Only children are sometimes faced with social behavior problems because they do not have interactions with siblings as they grow up. They lose out on being able to interact with others close to their age in the home, and they miss out on daily social interactions that can help educate them about proper methods of socialization. Only children often are stereotyped as spoiled children, which may later hinder the success of social interactions.
Missing Out on Sibling Interaction
When the only child misses out on daily sibling interactions, he is forced to seek elsewhere for socialization education. Only children need to interact with children of a similar age group to quickly master an understanding of behavior and consequences. Thus, the only child must be outgoing and amiable to win friends in order to have the opportunity to socialize and compensate for having no siblings at home to socialize with. According to Murray Kappelman, a pediatrician from Baltimore, only children do not assimilate well in large groups and they grow up learning how to dominate social situations. In essence, they often become too outgoing. When an only child is too forceful or overly dominant in social situations, it can prove problematic when interacting with other children and making and keeping friends and keeping friends.
Introversion and Extroversion
Introversion is a personality characteristic that involves a focus on one’s inner reality, which outweighs the focus on one’s outer or external reality. In contrast, extroversion involves a focus on one’s external environment and others that outweighs the focus on one’s internal reality. Some only children are more likely to become introverted, because they are self-dependent. The amount of introversion varies depending upon the child, but there is still a propensity to become excessively over-reliant and self-focused.
Other only children are introverted and extroverted simultaneously, despite their natural desire to be either introverted or extroverted. An introverted child who is more comfortable with being alone must force herself to be more social and make friends, while the extroverted child must force himself to become more self-reliant and self-focused in order to adapt to various social situations. Ultimately, it means that the only child has a propensity to act against natural tendencies to fit in socially, and this can prove incredibly uncomfortable for the child emotionally and psychologically.
The only child often is stereotyped as privileged and spoiled, even if she does not behave that way. This can make socialization more difficult because the general public, other children included, frown upon the child who is thought of as spoiled, demanding or domineering. Thus, if the only child is considerably privileged, she might feel as if it is something that must be hidden or that her considerable good fortune is something she should be ashamed or embarrassed about. This can lead to self-esteem and self-confidence issues, and it can cause her to continually pretend to be something she is not in order to fit in better socially.

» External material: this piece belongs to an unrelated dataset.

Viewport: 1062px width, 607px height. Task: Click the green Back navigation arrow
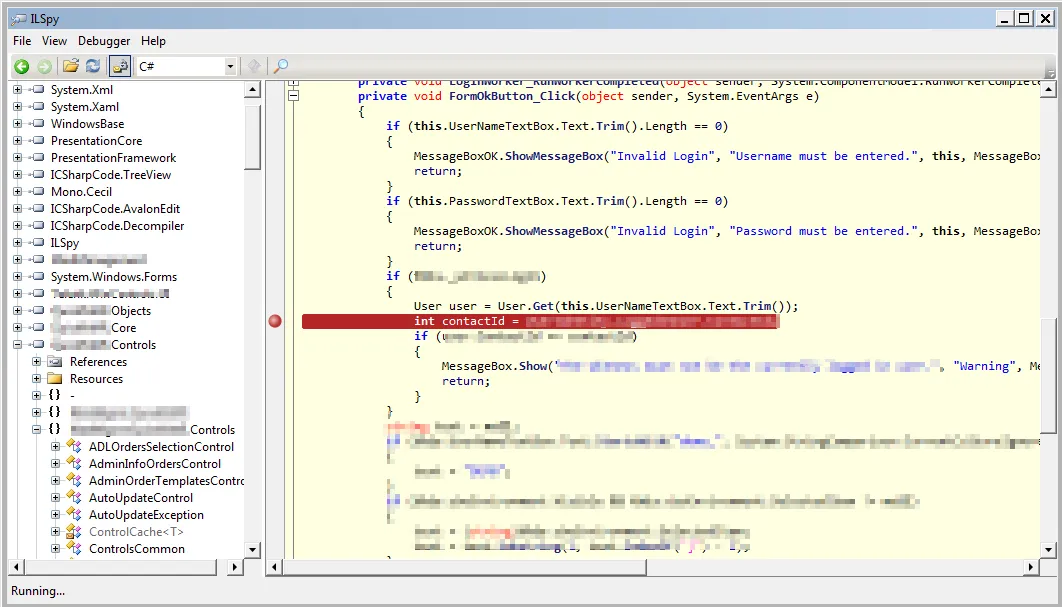point(21,66)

For the only child to develop good socialization skills, the lack of sibling interaction must be replaced with other opportunities to socialize. School interactions, play groups and participating in child-oriented organizations such as Boy Scouts and Girl Scouts can help the child to learn socialization skills and to simultaneously develop self-esteem. In "Parenting an Only Child: The Joys and Challenges of Raising Your One and Only," Dr. Susan Newman, Ph.D., explains that the parents of the only child also must set boundaries at home so the child learns to respect boundaries in a social setting. Parents need to encourage the concepts of sharing and empathy to help their child master an intricate understanding of how social relationships work based on behavior and consequences.